How to Improve apiflash-automation skill
Improve prompts by stating capture constraints
The fastest way to improve apiflash-automation results is to provide operational details the Apiflash schema may support: URL, viewport, full-page versus visible area, wait time, device type, output format, and whether authentication or cookies are involved.
Example:
Use apiflash-automation. Search current Apiflash tools first. Capture the full page at https://example.com/dashboard after a 3-second render wait, using a mobile viewport if supported. If login or cookies are required, stop and ask before execution.
This prevents the agent from choosing defaults that may not match the visual result you need.
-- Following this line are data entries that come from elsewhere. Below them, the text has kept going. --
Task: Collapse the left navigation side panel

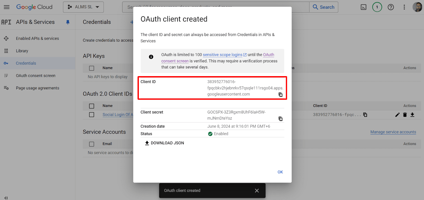Action: 6,198
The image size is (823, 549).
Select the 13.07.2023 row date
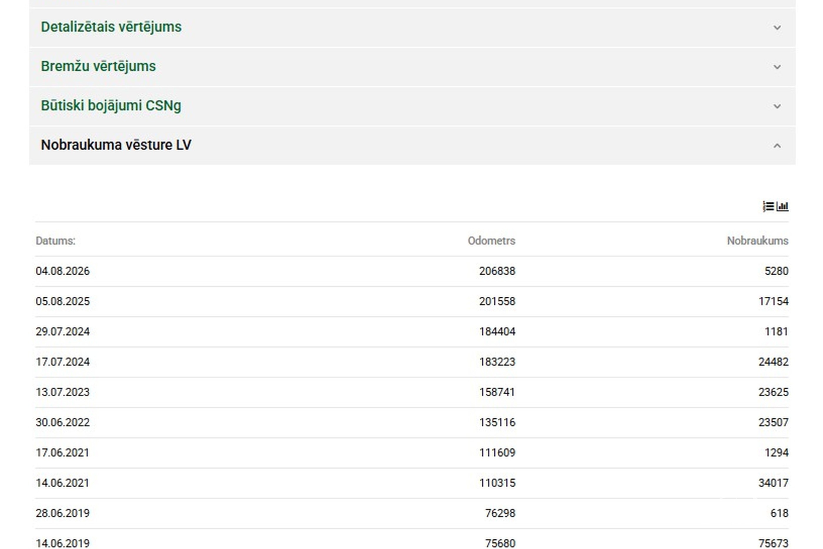[63, 392]
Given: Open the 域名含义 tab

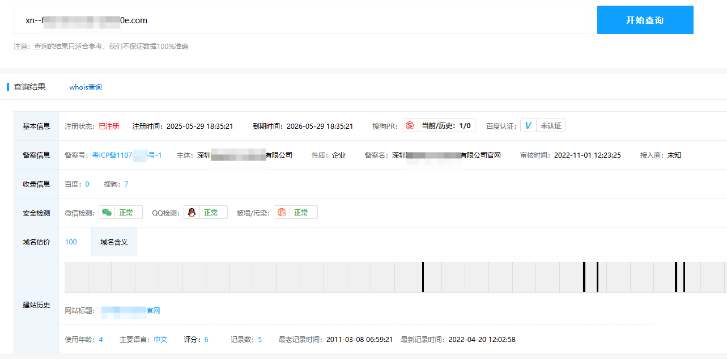Looking at the screenshot, I should coord(114,242).
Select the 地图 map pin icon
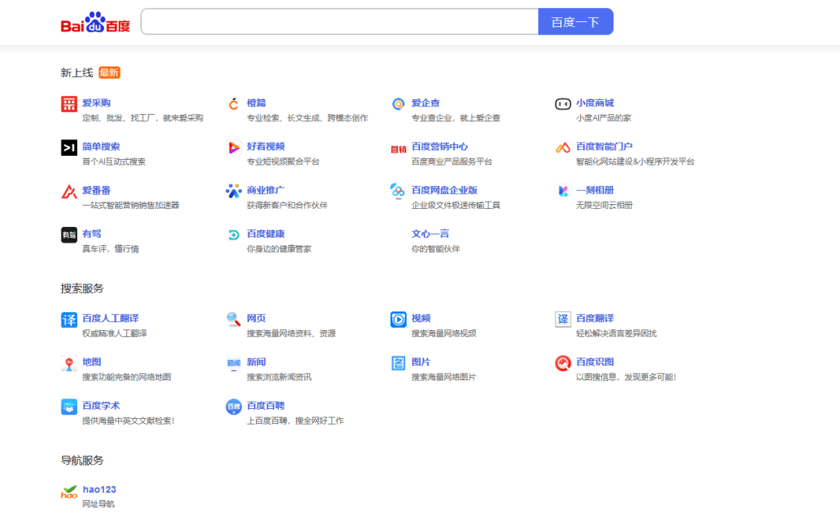This screenshot has width=840, height=527. [x=70, y=363]
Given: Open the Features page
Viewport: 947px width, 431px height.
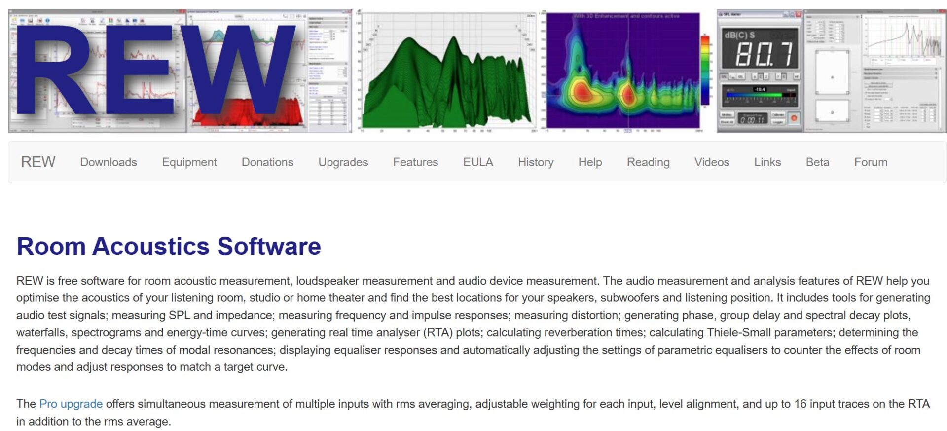Looking at the screenshot, I should tap(415, 162).
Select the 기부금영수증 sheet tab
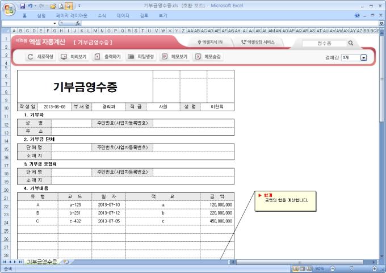The height and width of the screenshot is (273, 386). (x=41, y=262)
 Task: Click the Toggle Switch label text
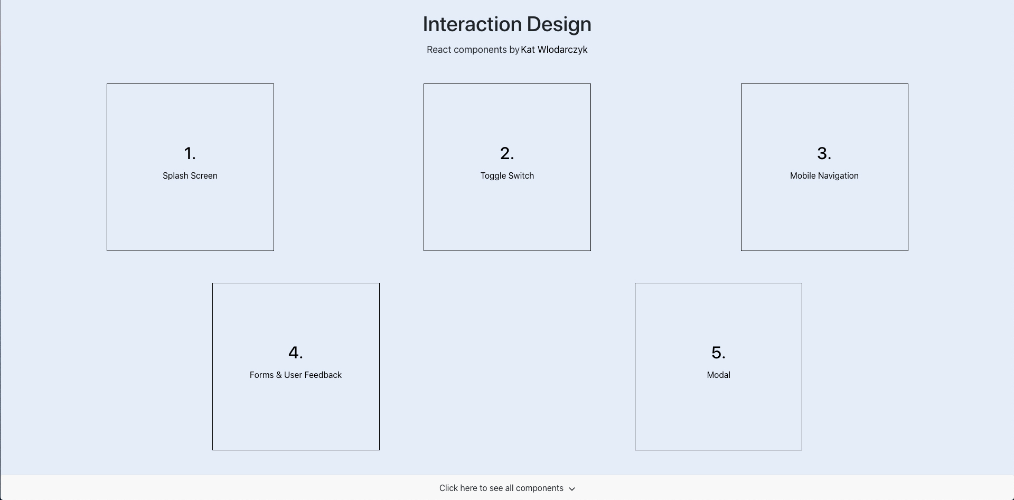(507, 175)
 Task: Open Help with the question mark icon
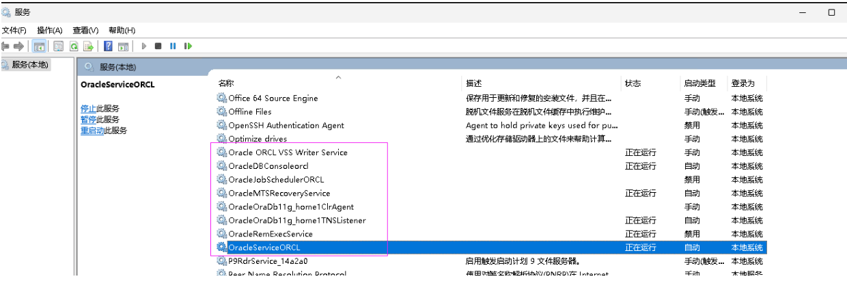(109, 46)
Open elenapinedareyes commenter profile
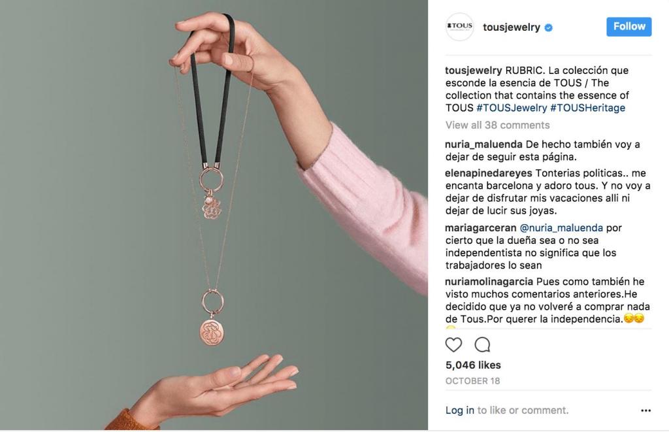Image resolution: width=669 pixels, height=432 pixels. tap(489, 173)
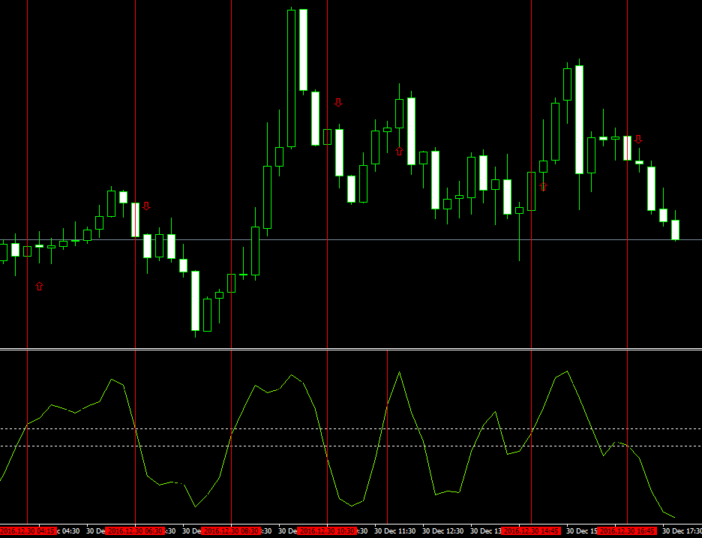Viewport: 702px width, 538px height.
Task: Select the red up arrow below the 11:30 candle
Action: point(399,151)
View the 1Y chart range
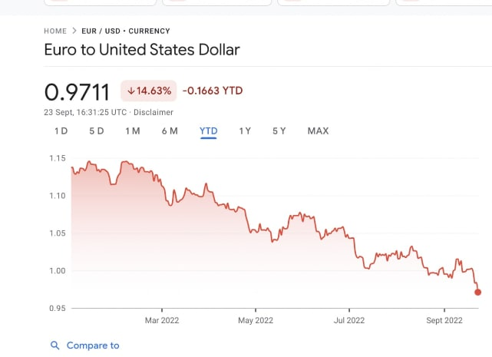 point(245,131)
Watch for common failure modes
The main failure modes are skipped tool discovery, inactive Apiflash connection, invented tool inputs, and vague capture goals. If the first output looks uncertain, ask the agent to show:
- the
RUBE_SEARCH_TOOLSquery it used; - the selected tool slug;
- the required fields from the discovered schema;
- any missing inputs it inferred.
This turns an opaque automation attempt into an auditable workflow.
Iterate after the first output
After the first run, refine based on the actual result rather than restarting with a broad prompt. Useful follow-ups include:
Repeat the capture with a wider desktop viewport.
Use the same discovered Apiflash tool, but wait longer before capture.
Before executing again, compare the required schema fields with the values you plan to send.
This keeps the agent anchored to the discovered tool schema while improving the final browser automation output.
Extend the skill for team use
If your team uses Apiflash repeatedly, improve the local copy of the apiflash-automation skill with your preferred defaults: standard viewport sizes, naming conventions, approval rules before paid captures, and examples for common pages. Keep the “search tools first” rule intact, because it is the skill’s main protection against stale Composio schemas.